[logfromblammo]

If that policy is enforceable, someone would have to be storing passwords in plaintext, or the hashing algorithm is too weak.

IT shouldn't be able to tell anything about plaintext password similarity beyond equals or not-equals.

[Sohcahtoa82]

Ad-hoc, this is correct.

But at the time of the password change, no, assuming password changing requires you to enter your current password as well.

[Vendan]

If just with previous password, then yeah, that's fine, but more then likely they are saying with the previous N passwords, which would require storing the previous N passwords in some kind of plain text or easily reversible form. Even if those old passwords are useless at that point (which might not be the case for something like a laptop that hasn't talked to the domain controller and learned that the password has been updated or something), it's still dangerous (what if they used that password on a vendor's site, or on their own banking login...)

[logfromblammo]

The password-change form should be using a password field, and that should not be allowing any code or scripts to grab the plaintext stored in it.

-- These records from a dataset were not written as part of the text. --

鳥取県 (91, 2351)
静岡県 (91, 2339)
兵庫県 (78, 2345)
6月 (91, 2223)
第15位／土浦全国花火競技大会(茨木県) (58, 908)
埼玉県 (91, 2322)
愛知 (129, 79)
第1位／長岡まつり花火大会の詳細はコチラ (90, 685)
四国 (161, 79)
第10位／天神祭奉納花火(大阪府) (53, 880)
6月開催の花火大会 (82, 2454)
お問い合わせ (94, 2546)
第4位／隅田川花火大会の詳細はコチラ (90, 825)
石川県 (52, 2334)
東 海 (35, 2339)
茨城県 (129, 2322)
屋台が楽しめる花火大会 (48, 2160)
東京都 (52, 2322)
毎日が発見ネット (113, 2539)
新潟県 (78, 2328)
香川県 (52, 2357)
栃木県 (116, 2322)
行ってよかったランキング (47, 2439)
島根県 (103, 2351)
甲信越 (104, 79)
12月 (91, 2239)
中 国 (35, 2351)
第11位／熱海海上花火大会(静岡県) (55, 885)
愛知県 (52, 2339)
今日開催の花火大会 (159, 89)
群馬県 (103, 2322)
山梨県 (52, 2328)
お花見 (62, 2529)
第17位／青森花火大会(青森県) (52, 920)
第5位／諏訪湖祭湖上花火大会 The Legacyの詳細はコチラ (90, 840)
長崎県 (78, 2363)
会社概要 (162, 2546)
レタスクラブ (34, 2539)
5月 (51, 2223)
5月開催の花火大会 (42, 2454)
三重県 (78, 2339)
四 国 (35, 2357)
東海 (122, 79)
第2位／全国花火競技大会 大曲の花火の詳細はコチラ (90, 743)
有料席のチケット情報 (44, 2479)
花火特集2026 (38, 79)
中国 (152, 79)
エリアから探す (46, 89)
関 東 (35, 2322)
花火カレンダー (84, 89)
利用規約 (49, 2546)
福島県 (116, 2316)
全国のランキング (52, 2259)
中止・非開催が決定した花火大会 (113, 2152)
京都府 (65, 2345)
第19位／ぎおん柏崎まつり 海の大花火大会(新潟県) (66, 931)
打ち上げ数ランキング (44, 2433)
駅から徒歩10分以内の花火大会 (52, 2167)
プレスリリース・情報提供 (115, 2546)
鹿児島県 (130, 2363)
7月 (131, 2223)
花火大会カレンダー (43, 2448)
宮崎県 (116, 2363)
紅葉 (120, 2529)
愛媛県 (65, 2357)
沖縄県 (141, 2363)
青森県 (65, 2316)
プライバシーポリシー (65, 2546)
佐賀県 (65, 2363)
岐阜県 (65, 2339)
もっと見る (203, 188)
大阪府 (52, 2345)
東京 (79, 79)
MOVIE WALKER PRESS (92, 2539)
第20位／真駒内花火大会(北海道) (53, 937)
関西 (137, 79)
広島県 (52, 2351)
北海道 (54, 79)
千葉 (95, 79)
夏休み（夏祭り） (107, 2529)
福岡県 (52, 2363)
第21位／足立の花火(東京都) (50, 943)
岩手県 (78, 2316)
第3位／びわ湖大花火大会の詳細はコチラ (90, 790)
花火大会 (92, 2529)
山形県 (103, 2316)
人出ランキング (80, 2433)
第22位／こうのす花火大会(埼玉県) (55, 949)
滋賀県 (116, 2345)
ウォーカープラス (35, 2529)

If the code that compares your current password to the new password can read the plaintext of your passwords, so too could a malicious program.

Using HTML input type="password" alone is not sufficient protection. The same steps that protect password changes from malicious attackers must necessarily protect them enforcement of bad IT security policy.

[Sohcahtoa82]

The check is done server-side.

At the time of a password change, the server still has your old password hash stored, and in the process of changing it, you are sending both your old password and new password. The server can verify both that your new password and old password differ enough while also verifying that the old password you sent it is valid.

[Arrath]

I had a similar concern. Or maybe it was a company wide email and that language was in there just because.

Of course, our company-wide email was down for 2-3 months a couple years ago due to a ransomware infection, so our IT isn't stellar. So who knows!